Taşınmıyoruz, aynen devam!
Ziya Paşa şöyle diyor: “Ayinesi iştir kişinin lafa bakılmaz/ Şahsın görünür rütbe-i aklı eserinde.”
Abdülhamid Ziyâeddin (d. 1829, İstanbul – ö. 17 Mayıs 1880, Adana), Tanzimat Dönemi devlet ve fikir adamı, gazeteci ve şairdir diyor Vikipedi Ziya Paşa için. Başka bir sözü daha var, gerçi konumuz ile hiç alakası yok ve doğruluğu çok tartışılır: “Nush ile yola gelmeyeni etmeli tekdir / Tekdir ile uslanmayanın hakkı kötektir.”
Bu ilk cümle için birçok yorum okudum, bence anlamı çok açık; söylenen laflar çok da anlamlı değil, yaptığı işe, geldiği sonuca bakmak lazım. Öyle ya, Dünya’da yaşanan bozulmalar son 5-10 yılın olayı değil, boş konuşanlar, yaptıkları ile söyledikleri birbirini tutmayanlar, menfaat uğruna büyük laflar edip aslında hiçbir şey yapmayanlar yeni değil, yüzlerce yıldır var, Ziya Paşa da bunu 200 yıl önce söylemiş. Ondan önce var mıydı, evet, şimdi var mı, evet, ileride olacak mı tabi ki evet.
Benzer bir sürü de söz bulmak mümkün: Lafla peynir gemisi yürümez gibi. Bu söz de genel kültür açısından yazıyorum, Cimriliği ve sahtekarlığı ile bilinen Edirneli Aksi Yusuf adında bir peynir tüccarı için söylenmiş bir türlü gelmeyen peynir gemileri için.

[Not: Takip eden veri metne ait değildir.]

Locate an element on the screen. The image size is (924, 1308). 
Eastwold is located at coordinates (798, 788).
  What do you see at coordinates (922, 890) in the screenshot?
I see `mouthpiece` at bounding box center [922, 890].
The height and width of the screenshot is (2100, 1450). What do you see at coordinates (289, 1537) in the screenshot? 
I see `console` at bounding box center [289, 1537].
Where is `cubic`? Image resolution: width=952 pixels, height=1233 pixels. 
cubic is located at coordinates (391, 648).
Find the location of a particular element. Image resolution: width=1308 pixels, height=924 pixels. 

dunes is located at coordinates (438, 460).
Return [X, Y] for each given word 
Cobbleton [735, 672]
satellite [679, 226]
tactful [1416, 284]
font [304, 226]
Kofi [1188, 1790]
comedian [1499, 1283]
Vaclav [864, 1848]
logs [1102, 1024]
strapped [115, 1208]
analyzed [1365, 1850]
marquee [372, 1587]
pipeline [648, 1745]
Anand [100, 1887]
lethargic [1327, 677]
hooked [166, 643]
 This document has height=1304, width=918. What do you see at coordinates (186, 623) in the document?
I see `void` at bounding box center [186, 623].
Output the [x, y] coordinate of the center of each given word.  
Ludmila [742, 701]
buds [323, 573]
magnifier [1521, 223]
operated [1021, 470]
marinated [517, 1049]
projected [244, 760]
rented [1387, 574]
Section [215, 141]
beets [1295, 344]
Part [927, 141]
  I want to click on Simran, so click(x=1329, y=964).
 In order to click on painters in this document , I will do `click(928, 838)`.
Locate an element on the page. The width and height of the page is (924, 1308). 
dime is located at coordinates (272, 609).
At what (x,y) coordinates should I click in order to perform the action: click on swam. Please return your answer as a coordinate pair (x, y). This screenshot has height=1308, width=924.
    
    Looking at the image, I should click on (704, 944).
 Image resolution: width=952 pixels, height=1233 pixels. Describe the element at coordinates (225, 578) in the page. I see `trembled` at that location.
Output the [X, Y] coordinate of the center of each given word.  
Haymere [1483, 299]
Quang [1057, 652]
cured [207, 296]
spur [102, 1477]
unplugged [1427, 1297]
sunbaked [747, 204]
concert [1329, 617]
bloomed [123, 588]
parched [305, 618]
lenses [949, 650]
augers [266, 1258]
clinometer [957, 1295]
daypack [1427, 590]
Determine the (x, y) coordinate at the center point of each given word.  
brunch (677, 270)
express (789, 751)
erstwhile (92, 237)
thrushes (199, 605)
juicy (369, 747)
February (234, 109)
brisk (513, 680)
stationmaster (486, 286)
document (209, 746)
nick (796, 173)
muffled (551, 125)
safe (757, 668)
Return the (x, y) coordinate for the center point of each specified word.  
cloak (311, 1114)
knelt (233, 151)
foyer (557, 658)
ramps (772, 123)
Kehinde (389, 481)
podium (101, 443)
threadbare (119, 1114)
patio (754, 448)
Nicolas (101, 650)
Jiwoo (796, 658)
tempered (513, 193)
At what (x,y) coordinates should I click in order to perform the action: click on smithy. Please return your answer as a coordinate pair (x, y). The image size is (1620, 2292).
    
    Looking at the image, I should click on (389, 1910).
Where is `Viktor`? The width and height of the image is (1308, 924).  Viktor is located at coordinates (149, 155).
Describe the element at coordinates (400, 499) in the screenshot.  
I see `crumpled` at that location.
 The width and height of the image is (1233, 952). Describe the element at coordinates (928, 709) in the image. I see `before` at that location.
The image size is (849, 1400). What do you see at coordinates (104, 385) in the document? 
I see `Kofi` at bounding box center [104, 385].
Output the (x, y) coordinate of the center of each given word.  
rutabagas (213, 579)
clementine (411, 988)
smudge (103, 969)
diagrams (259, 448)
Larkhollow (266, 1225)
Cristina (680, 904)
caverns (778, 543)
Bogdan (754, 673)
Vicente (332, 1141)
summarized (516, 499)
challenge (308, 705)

BThaber olarak ve ben şahsım olarak şunu söylüyorum: Türkiye’nin önündeki en büyük engel dijital dönüşüm zorluğudur, aşıldığı anda her şey çok daha güzel olacak. Gazetemizdeki haberler, söyleşiler ve makalelerin çoğu da bu yöndedir. Nasıl dijital dönüşüm hızlandırılır, kim hangi konuda neler yaptı gibi onlarca söyleşiye de tanık olursunuz. Biz bununla ilgili iki de proje yarışması düzenliyoruz, Türkiye, süreçlerini proje üreterek en iyi dijitalleştiren TEKNOLOJİ KAPTANLARI ile pazarlama projelerinde teknolojiyi en iyi kullanana PAZARLAMA KAPTANLARI. Bütün amaç dijital dönüşümü hızlandırmak için özendirici projeleri tanıtmak
Bütün bu söylemleri yaparken BTHABER Şirketler Grubu olarak bizler ne yaptık peki?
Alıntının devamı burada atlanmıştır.